Cell growth increases the thickness of the walls, decreasing the elasticity and caliber of the arterial vessels. There is a vasoreactivity with greater growth of arteriolar smooth muscle causing its remodeling.
Normal blood pressure is the hemodynamic force that keeps blood circulating in the cardiovascular circuit. It produces a continuous flow that reaches to cross the capillary barrier allowing oxygen and nutrients to reach within the intracellular space (cellular perfusion).
This force makes it possible to maintain a constant balance between supply and demand. Vasoconstriction, vasodilation and blood flow velocity are regulated by the pre and post capillary sphincters, constituting protective barriers in the target organs.
The arterial pressure formula is formed on the one hand by the volume of blood expelled in one minute (minute volume or cardiac output) and on the other hand by peripheral vasoconstriction (peripheral resistance).
BLOOD PRESSURE: MINUTE VOLUME X PERIPHERAL RESISTANCE.
Systolic blood pressure (SBP) is regulated by the cardiac ejection volume in one minute in addition to the regulation of aortic pressure. Diastolic blood pressure (DBP) is regulated by peripheral resistance and the tone of the arterioles. The higher systolic blood pressure produces a volume HT and the higher diastolic blood pressure produces a resistance-dependent HT.
The growth of the thickness of the vascular walls increases the peripheral resistance producing a retrograde reflux of the poulsatile waves in the aortic wall increasing to systolic arterial pressure.
According to its cause of production, it is classified as essential, idiopathic, primary or of unknown cause. It is present in 95% of hypertensive patients. It cannot be proved where it came from. Secondary or known causes are known from where they come and are only present in 5% of patients.
The known ones come from kidney diseases such as acute and chronic glomerulonephritis, acute and chronic pyelnephritis, renal artery stenosis, polycystic kidney and diabetic kidney, vascular diseases such as periarteritis nodosa, hemangiomas and coarctation of the aorta, adrenal diseases such as Cushing's Syndrome , Cohn's syndrome or pheochromocytoma.
In all cases, both primary and secondary hypertension, its damage is related to the elevation of systolic and diastolic pressures or both at the same time.
At first, high blood pressure is occasional, but over time it becomes permanent. It begins with prehypertension figures at an early age and is almost asymptomatic. Then it is established in stages 1 or 2, it is asymptomatic and the manifestations of damage to the frame and micro vasculature, in the heart, in the kidneys, in the brain and in the retina begin to appear.
It is an extensive gland of internal secretion that is located in the entire inner layer of the arteries. It separates the intravascular space from the rest of the tissues of the vessels.

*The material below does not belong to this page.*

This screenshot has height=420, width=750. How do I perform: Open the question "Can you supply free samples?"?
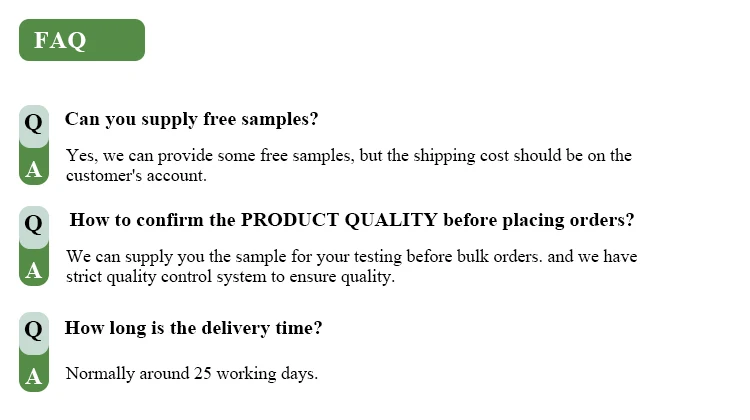[191, 119]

Avoid contact of blood with arterial walls. Modulates the input of macromolecules.
It produces nitric oxide (NO), regulates platelet aggregation and coagulation by modulating arterial tone. Autocrine and paracrine elements act within the endothelium. They produce growth and remodeling of the wall. They favor angiogenesis by the formation of growth factors. They regulate blood pressure and stimulate the proliferation of vascular smooth muscle.
It modulates the vasomotor activity by the action on the RAAS and the conversion enzyme (ACE) regulating the amount of angiotensin II.
The endothelium acts on the tone through the synthesis of vasodilator substances such as nitric oxide and platelet aggregation by the synthesis of Von Willebrand factor, plasminogen inhibitors and prostaglandins.
Hypertension, dyslipidemias with elevated LDL levels, diabetes 1 and 2, smoking, obesity, sedentary lifestyle, estrogen deficiency, infectious agents, and metabolic syndrome produce great endothelial injury.
Changes occur in endothelial cells, smooth muscle cells, and platelets. It begins with an intense inflammatory state and an increase in cell fibroproliferation. Neutrophils inside the wall and acting as macrophages incorporate the oxidized LDL, beginning to form and increase the size of atheromatous plaques.
The walls thicken, their elasticity is lost and the arterial lumen is diminished. Smooth muscle cells proliferate in the cell matrix and areas of necrosis are formed in the innermost part of the plaque.
It can reach the vascular middle layer by erosion of the internal elastic lamina.
When the atheromatous plaque becomes unstable, it ulcerates and an intraluminal thrombus forms. The atheromatous matrix metalloproteinases contribute to these. Plaque rupture or clot detachment totally or partially occludes the vessels, leading to myocardial infarctions, cerebral strokes, and blockages in the peripheral arteries.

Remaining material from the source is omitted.